In the digital world, the shift to cloud computing is already having an impact. According to the International Energy Agency, data centers consume about 200 terawatt-hours of electricity (TWh), or nearly 1% of total global energy demand, contributing to 0.3% of all global emissions.  More and more of this is now shifting to green energy.  In 2021 alone, corporations purchased 31.1 gigawatts of clean power through long-term contracts called power purchase agreements (PPAs) that use solar-powered, wind-powered or hydro powered energy. It’s become expected practice to outline your green energy goals: AwS has declared a net-zero commitment by 2040, while Microsoft will be carbon negative by 2030. As subscriptions move services to the cloud, they have the power to enhance even more business operations to work off of renewable energy.

The S (Social): Subscriptions have the power to broaden access to goods and services, which in turn, empowers social equity. 

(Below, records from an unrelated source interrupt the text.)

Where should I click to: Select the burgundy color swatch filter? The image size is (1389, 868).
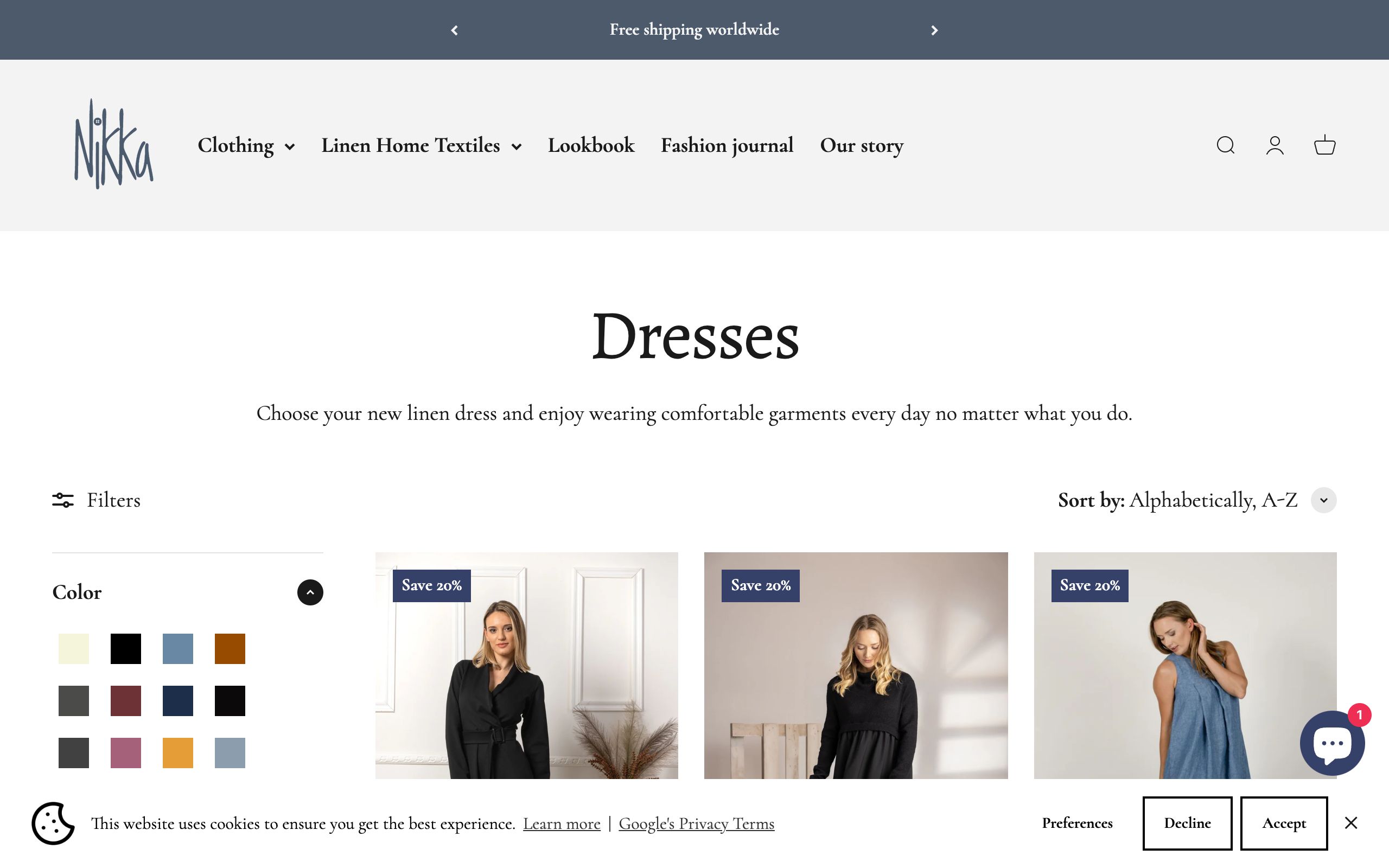click(126, 700)
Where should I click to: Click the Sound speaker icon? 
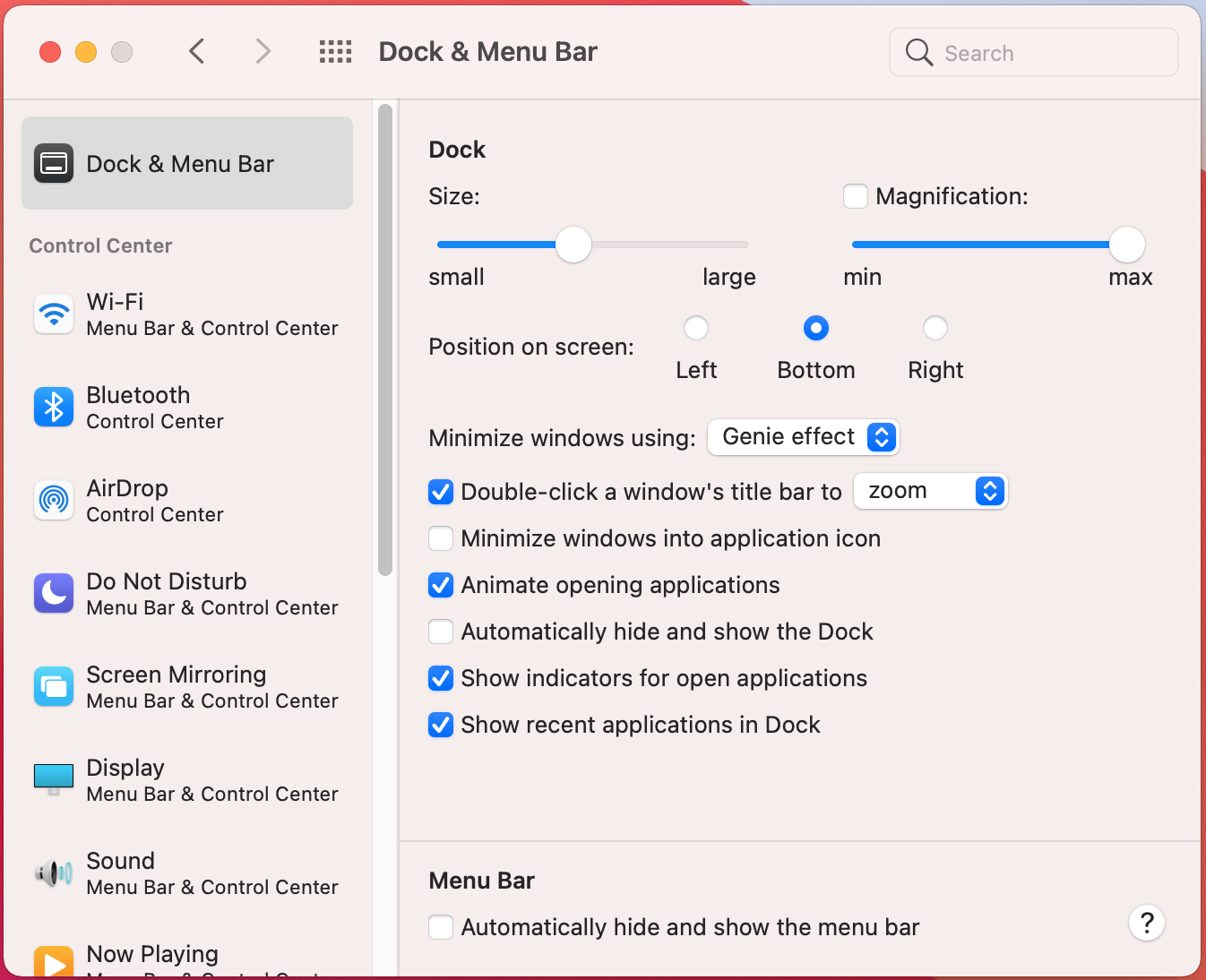[x=54, y=873]
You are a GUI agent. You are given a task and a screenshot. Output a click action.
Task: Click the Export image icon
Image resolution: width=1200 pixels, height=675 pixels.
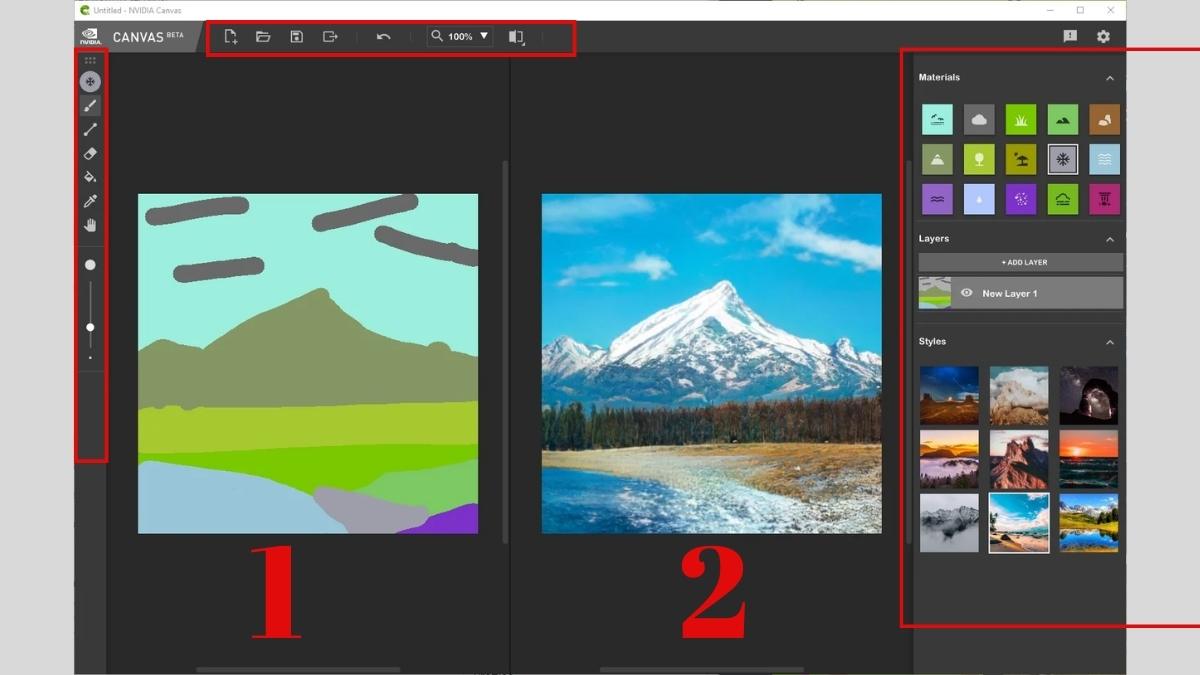point(330,37)
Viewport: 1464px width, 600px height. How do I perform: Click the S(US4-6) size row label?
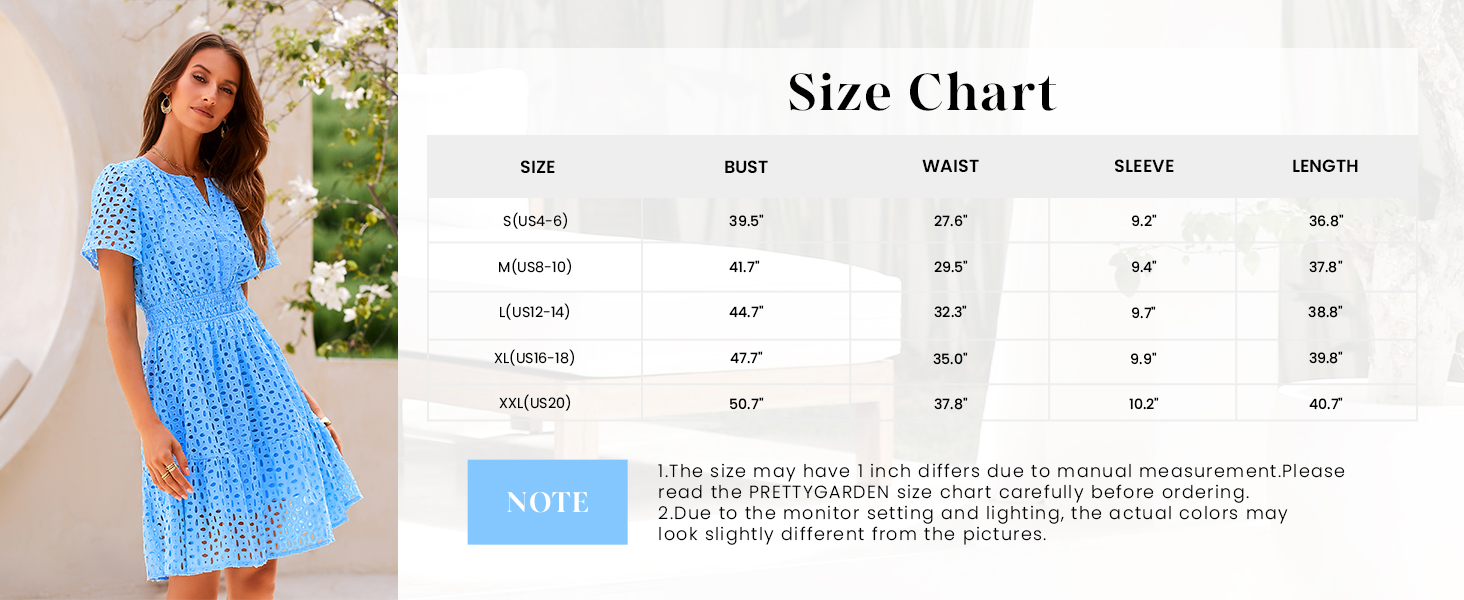535,221

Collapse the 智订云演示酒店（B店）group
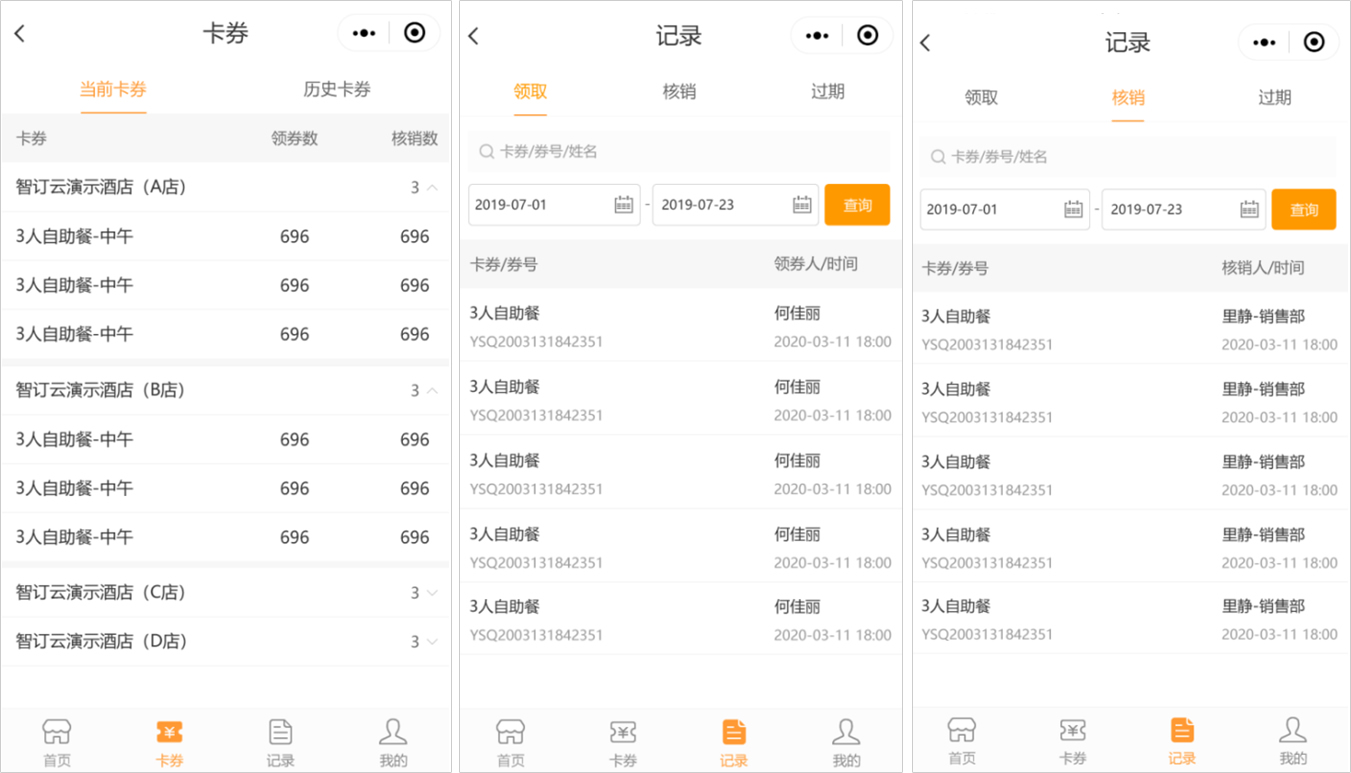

By launching new services with easier on-ramps, the Subscribed community is widening access to all sorts of important services. Need to be driven from point A to point B in time for a meeting? You can use the Uber app on your phone to get there. In fact, today, any new developer can now launch a product on Azure or Amazon Web Services, any artist can debut a song on the global soundstage, or a new media conglomerate can deliver verified news to the most underrepresented. Cloud based services are enabling the democratization of applications and services, which as a result, enables usership thanks to the subscription services that are launched.

Subscription experiences also have the possibility to encourage and enable social equity. Take Revolt as an example of a streaming media company that has the power to connect diverse creators with diverse audiences for even more equitable content for their customers. Or, think of Flexclub’s life-as-a-service, where having access to a car fleet rather than leasing a vehicle actually helps make ends meet for people living in countries where owning a car is difficult. 

The G (Governance): Trust and privacy are intrinsic to subscriptions. 

Trust and privacy are intrinsic to subscriptions. Why? Because subscriptions shift power to the users instead of treating them like a product. You can walk away or cancel a service you’re subscribed to at any time; no hard feelings. It forces the service provider to stay focused on delivering quality services, improving them over time, for the right price. If not, they lose users (customers) and as a result, lose business.

By contrast, advertising as your main business foundation is bad, because it treats the customer like a product, and in some cases, sells off their information for profit. Data collection in a subscription service isn’t about selling out your customers’ information, but building a relationship with a provider to get better experiences. It’s why Netflix needs to rethink incorporating ads into its service and why Twitter needs to think of a novel business strategy that moves them away from advertising.

Subscriptions also need to have regulatory and compliance requirements built into them.

According to the FTC, businesses that allow customers to sign up for automatically renewing subscriptions must comply with a patchwork of state and federal regulations. PCI (Payment and Card Industry) data compliance is also mandatory when it comes to recurring payment collections and requires security of sensitive financial information. In addition, a slew of global regulations require privacy of subscriber data, so no matter what, subscription businesses can’t sell that data (at least without severe legal repercussions). Don’t mess with subscriptions!  

Subscription companies have the power to make the world a better place, and the Subscribed community is an enabler. At Zuora, we’re doing our part. I’m proud of our first ever ESG Impact Report, and excited to continue moving forward with our efforts to power the World Subscribed, in ethical, equitable, and sustainable ways.